Laser Dreams – Friday Night

“YES, here I am, the most important part of the song”

Tim: Since it’s Friday, let’s have this. We both quite liked their previous, so they’ve sent us their follow-up for consideration.

Tim: So, the first moments of that got me excited, with the guitar sounding fantastic. The verse came in, vocal sounding great and the production underneath also faultless.

Tom: True. And the pre-chorus is great too — although, while I know the 90s-aesthetic is a thing at the moment, I also think it might be getting just a bit overplayed. There’s only so many bright neon triangles the world can take.

Tim: But then…ooh, the chorus. It just, I don’t know, doesn’t sound enough – more like an extension of the verse than any separate part of the song.

Tom: Yes. You’re absolutely right: it needs kicking up one notch or two.

Tim: I don’t want to say it’s a problem with the vocal, but it certainly sounds like it needs backing up with just something else, something that says “YES, here I am, the most important part of the song”. Other than that: it’s great, particularly that middle eight. But I just want a bigger chorus, you know?

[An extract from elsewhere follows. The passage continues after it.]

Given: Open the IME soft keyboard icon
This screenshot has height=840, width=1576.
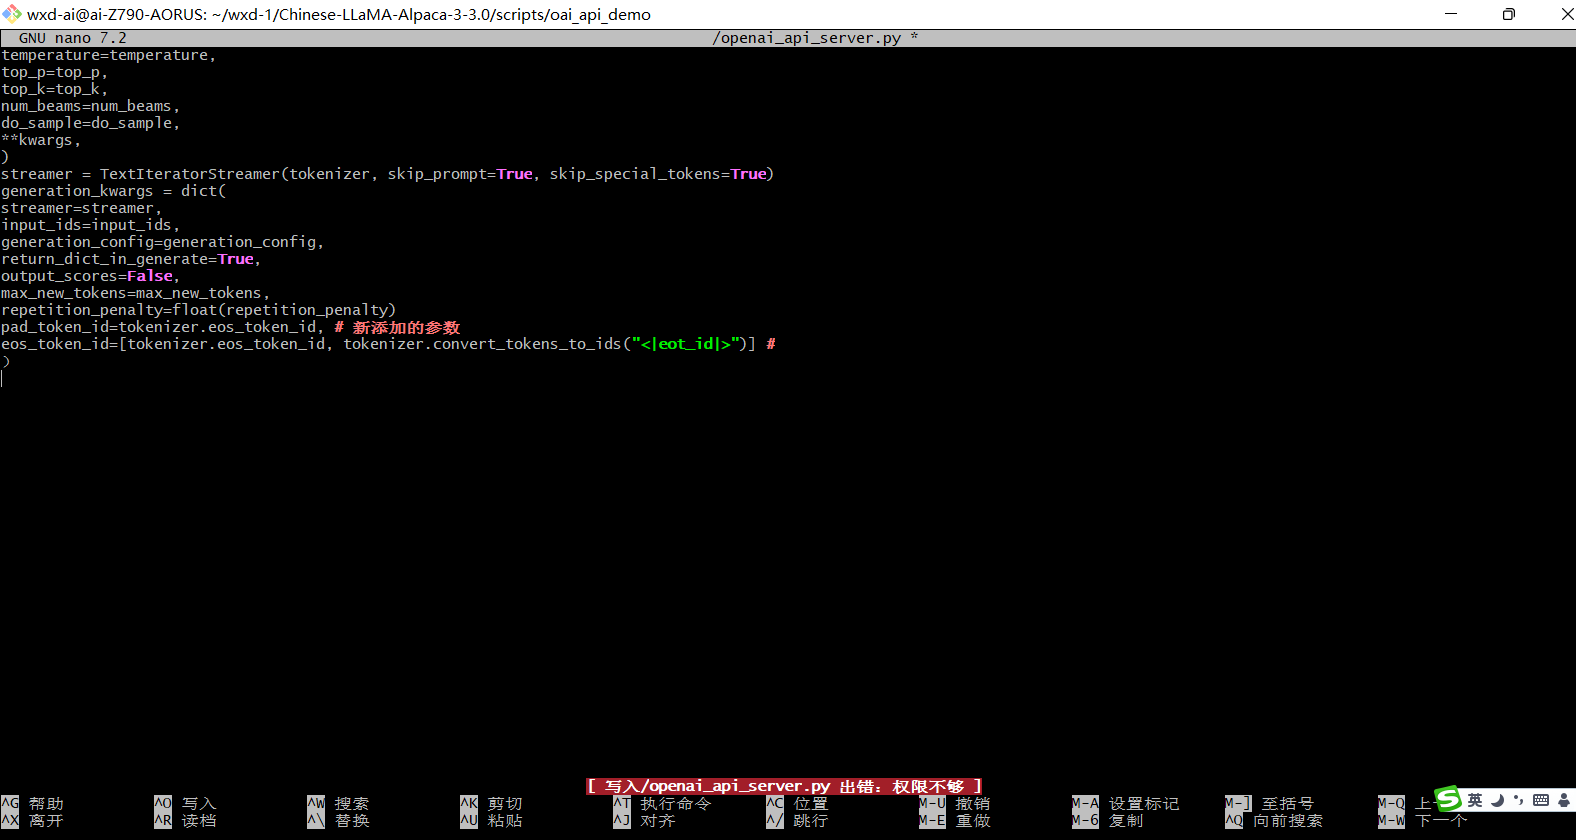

Laser Dreams – Stupid Love Song

“A massive smile on my face.”

Tim: Another new act out of Sweden today, claiming as their influences a-ha, Madonna, Kylie and Pet Shop Boys. Interested?

Tom: Definitely.

Tim: That, I think, is exactly how I would imagine a collaboration of those four acts, so first of all well done for using your inspiration well. Secondly, I didn’t realise how amazing it could sound. Possibly part of it could be an “oh, this actually does sound really good” surprise reaction, as unusually the first chorus did more for me than the second – that first stupid love song line immediately put a massive smile on my face.

Tom: The 80s/early 90s really are back again, again, aren’t they? There are minor irritations here — “feels so freaking wrong” would be better as “feels so wrong”, both because of the minced oath and because the timing grates; the middle eight is pretty poor — but you’re right, this is good.

I’ve been referencing the KLF’s Manual a lot recently, but their advice for a number one was, in short: find a groove that the world liked, rip it off, sing something that sounds good over the top, let professional people make it sound professional. I feel like they’ve followed that here.

Tim: I do have one complaint, though, and it’s this: it needs something for that final chorus. A key change, maybe? I’m not sure, but it really just needs to go somewhere different – if there’s one staple of 80s music that this has very much embraced, it’s the tendency to go on a little bit past its welcome, because by the time that final chorus comes around my reaction was more an “oh, hello again”. I don’t know what it is, but the song needs it.